La derecha estaba furiosa y no iba a permitir que las huestes de Aquiles, a quienes habían vencido políticamente en toda la línea, escamotearan su legítimo triunfo así tuvieran que aceptar el supuesto reto izquierdista de bañar en sangre a la comunidad chapinguera. Ese sería el precio del rescate: una guerra civil entre hermanos que por fortuna no se dio gracias a Pepe Martínez quien, por si las dudas, tuvo la prudencia de esconder el

vehículo donde supuestamente estaban las armas con las que algunos acelerados del Consejo Directivo se proponían reconquistar la institución.

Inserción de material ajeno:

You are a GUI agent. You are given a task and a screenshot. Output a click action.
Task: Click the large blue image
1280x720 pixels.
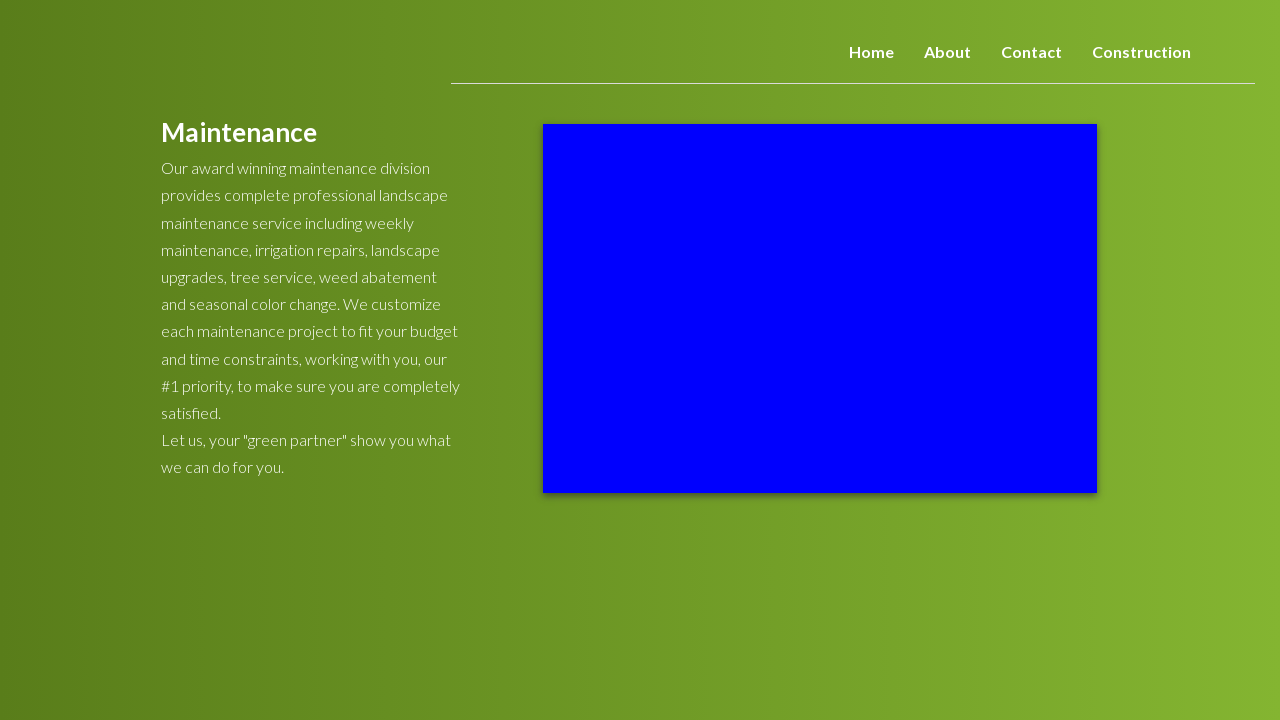coord(819,308)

A cambio de que no llegaran a ese extremo el Consejo acordó solicitar a Luis Echeverría que enviara al ejército para que le hiciera el trabajo sucio. 1 ún-dos, ún-dos, ún-dos... La claque usurpadora compuesta de estudiantes, profesores, invitados y acarreados, así coreaba mordaz y exageradamente la marcha de la soldadesca invasora que, una endeble reja de por medio, avanzaba como mortal ciempiés hacia ellos, cual si fuera a aplastarlos. mar ¡Marchá milico! ¡no perdás el paso–, provocador, gritó uno de los invitados buscando congraciarse con los golpistas legítimos: estudiantes y profesores. Sólo que ese vocablo carecía de significado para los soldados y para los acarreados, traídos desde nadie sabe cuántos dónde. El término milico sólo era conocido por unos cuantos estudiantes y muchos académicos, pero ningún camarada lo utilizaba. El despojo fue concebido por el futuro líder de Candela Campirana, Aquiles Lamo Neda, y ejecutado por sus revolucionarios, uno y otros renuentes a aceptar que habían perdido la lucha política por detentar Chapingo, en la que resultaron vencidos más por sus excesos, torpeza y veleidades que por la ideología derechista y tecnocrática de los académicos y estudiantes que los derrotaron.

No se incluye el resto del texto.